The narrative had seemed written just a few plays earlier; down 10 at the beginning of the fourth quarter, the headband-less James and his team rallied back to take an 89-86 lead with 1:47 to go. Tony Parker had to go and fuck it all up, hitting a deep tying three and then another shot to take the lead after Mario Chalmers turned over the ball. After a couple intentional fouls, the San Antonio Spurs looked like they had sealed up the title.
Then, some ridiculous shit happened. How else do you describe it? James made a three-pointer, and the game had some life in it. After Kawhi Leonard missed one of his free throws, the Heat had a life preserver to grab on to.
Miami took advantage, although not gracefully. James took another three; it didn't go. But Chris Bosh was in the right place, grabbing it and giving his team just one more try. Bosh immediately dished it to an open Ray Allen backing up behind the arc, not fully set, but sinking it like he has so many times before. The Heat had five more minutes to save their season.
In overtime, with the Spurs up 100-97, Allen cut the lead to one. James put the Heat up by one with 1:43 left, and San Antonio wouldn't score again. Manu Ginobili's last-second shot (seen above) was a turnover or foul, depending on who you ask. Either way, it Allen sunk his free throws, and a Game Seven was necessary.
Let's go back to Bosh though, the butt of so many jokes. He came up with two vital plays in Miami's comeback. Bosh grabbed the offensive board to allow Ray Allen to tie the game at 95 and send it to overtime. Then, with 31.3 seconds left in overtime, he blocked Tony Parker's shot to prevent the Spurs from taking the lead. For good measure, he absolutely stuffed Danny Green's last-chance three-pointer, sending Green into the bench of his now-gloomy teammates.
Speaking of the unbelievable trey-maker, Green was a resident of clank city tonight, shooting an awful 1-of-7, his only points being a three. Bosh had said Green "won't be open tonight" before the game, and Bosh didn't lie.

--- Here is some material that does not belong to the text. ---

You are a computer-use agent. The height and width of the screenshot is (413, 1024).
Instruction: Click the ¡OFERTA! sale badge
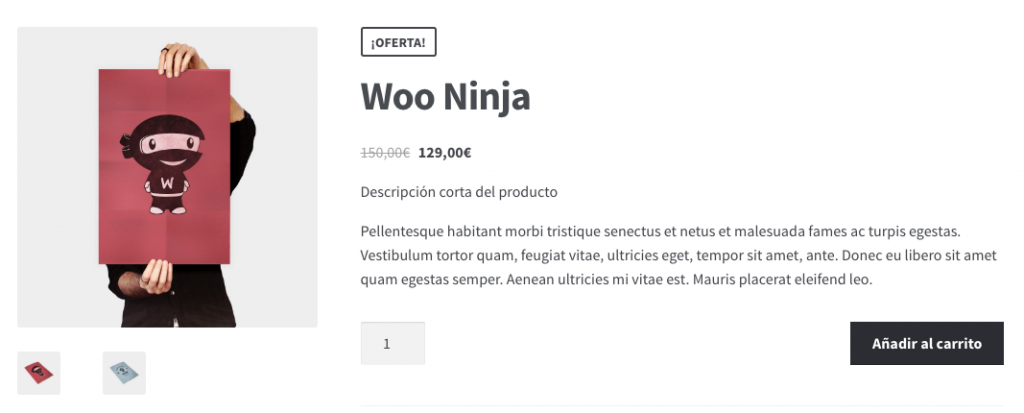398,42
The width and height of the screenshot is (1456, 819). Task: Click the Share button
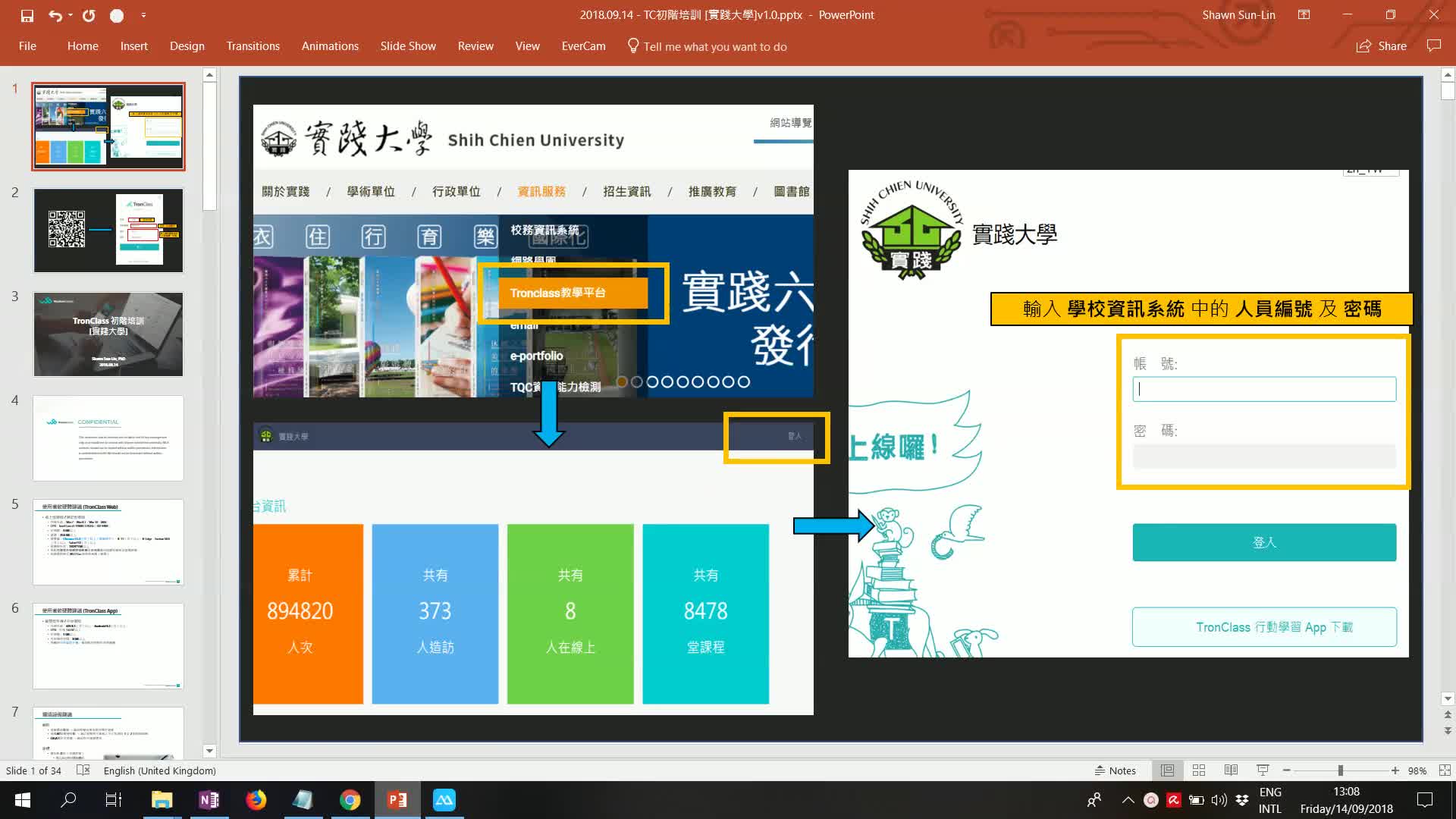coord(1382,46)
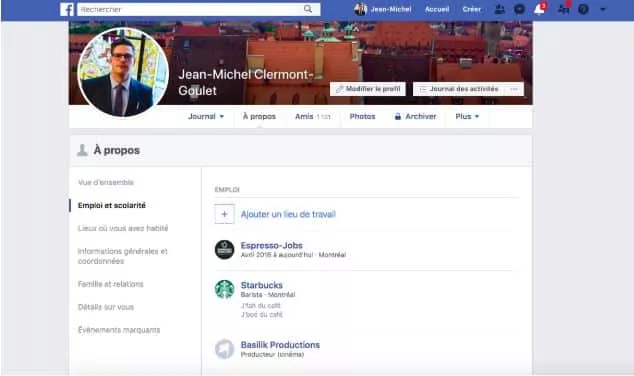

All of this overshadows what a night Tim Duncan had. Zach Harper of CBS Sports pointed out that ten years ago, when Duncan was in an NBA Finals closeout game, he posted a line of 21 points, 20 rebounds, 10 assists and eight blocks. Tonight, a 10-years-older Duncan logged 30 points on 21 shots and 17 rebounds. It was a great stat line, but Duncan scored 25 in the first two quarters. What happened in the second half?
How do you follow up one of the craziest games in NBA Finals history? It is a Game 7, for a start.